◆ What is being asked
Omit all pictures, then retype the data exactly as given.

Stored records
########
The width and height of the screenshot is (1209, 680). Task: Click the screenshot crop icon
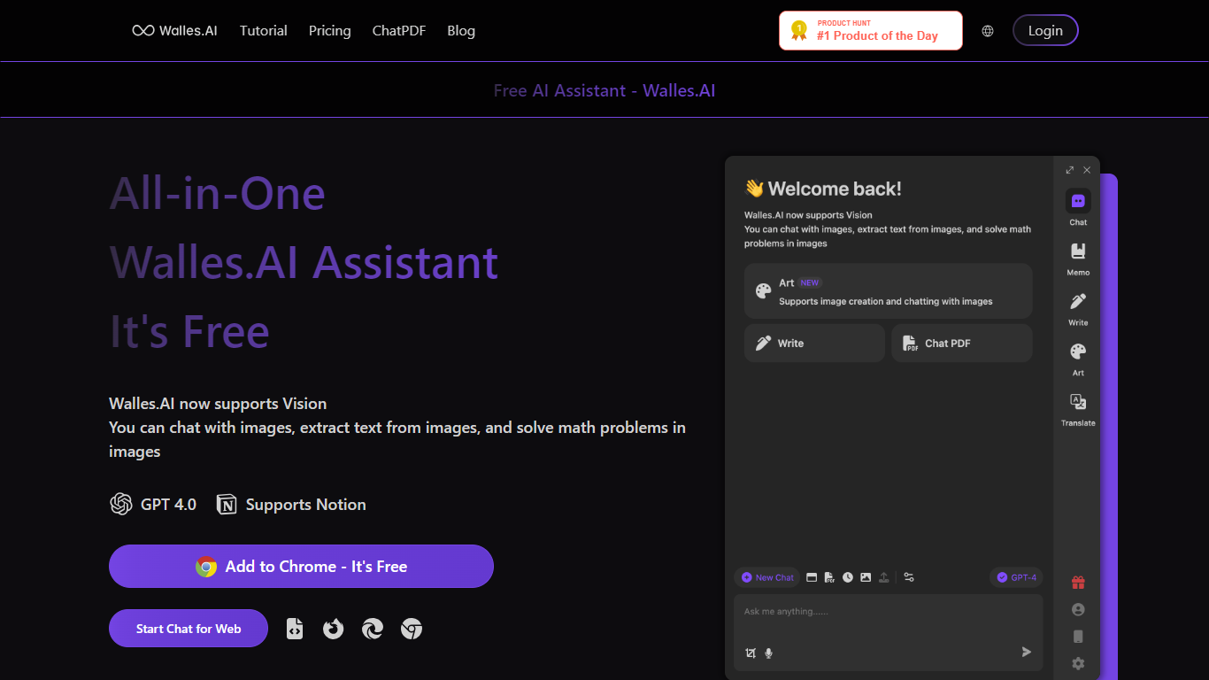pos(751,653)
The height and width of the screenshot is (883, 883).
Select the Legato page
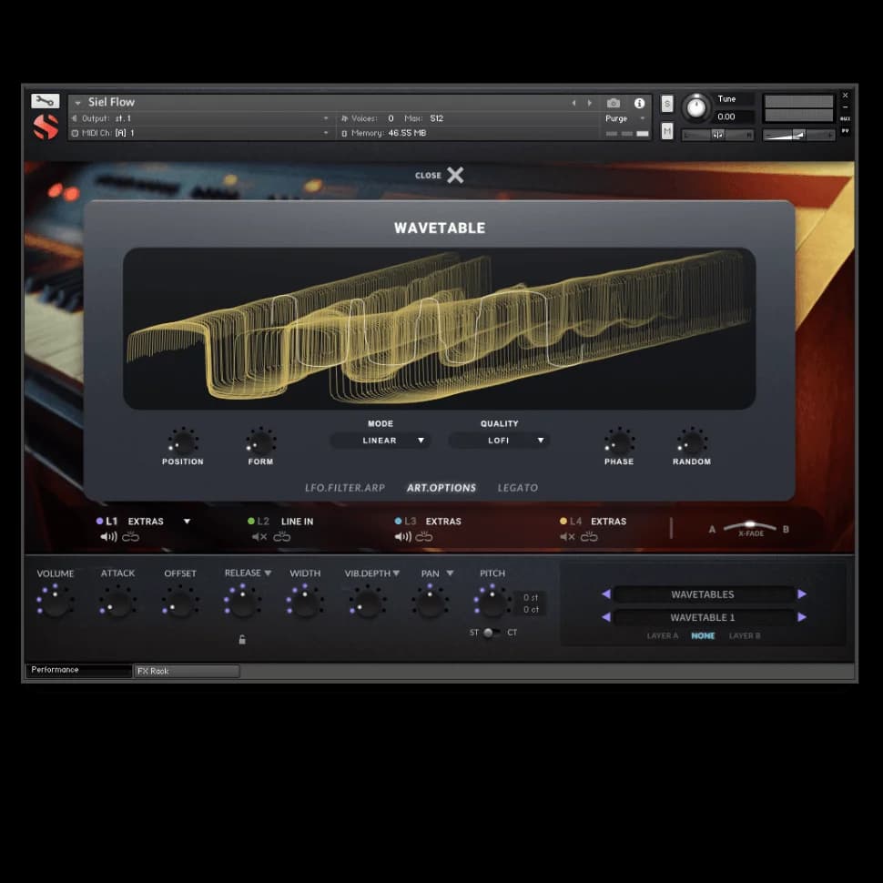point(517,488)
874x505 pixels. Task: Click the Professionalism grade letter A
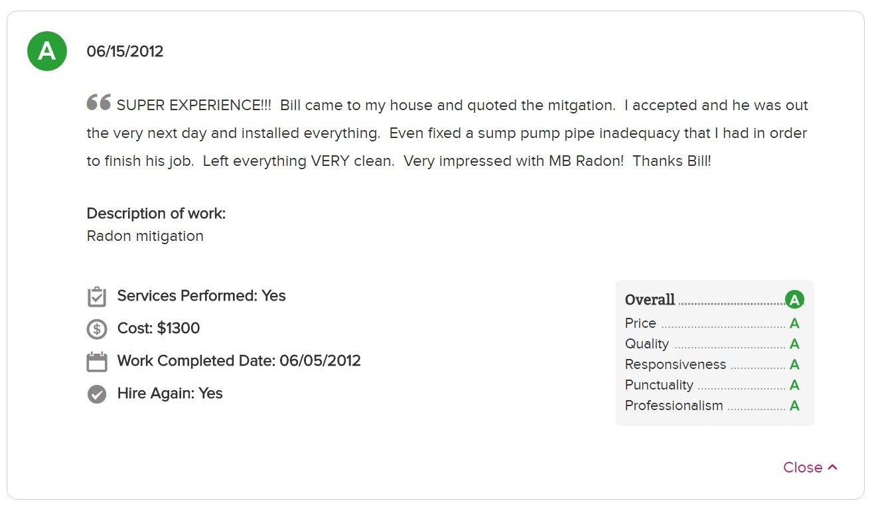(794, 406)
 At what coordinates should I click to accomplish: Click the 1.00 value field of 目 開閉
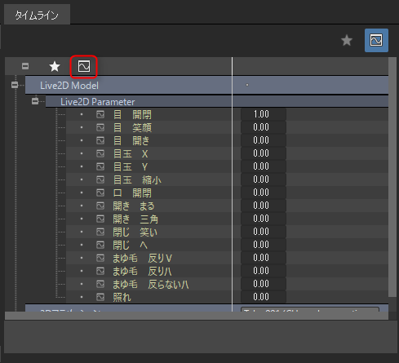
########
◆ Solved exercise
The width and height of the screenshot is (1209, 680). Task: Click the screenshot crop icon
pos(751,653)
The height and width of the screenshot is (883, 883).
Select the Legato page
point(517,488)
874x505 pixels. Task: Click the Professionalism grade letter A
(794, 406)
 At what coordinates should I click to accomplish: Click the 1.00 value field of 目 開閉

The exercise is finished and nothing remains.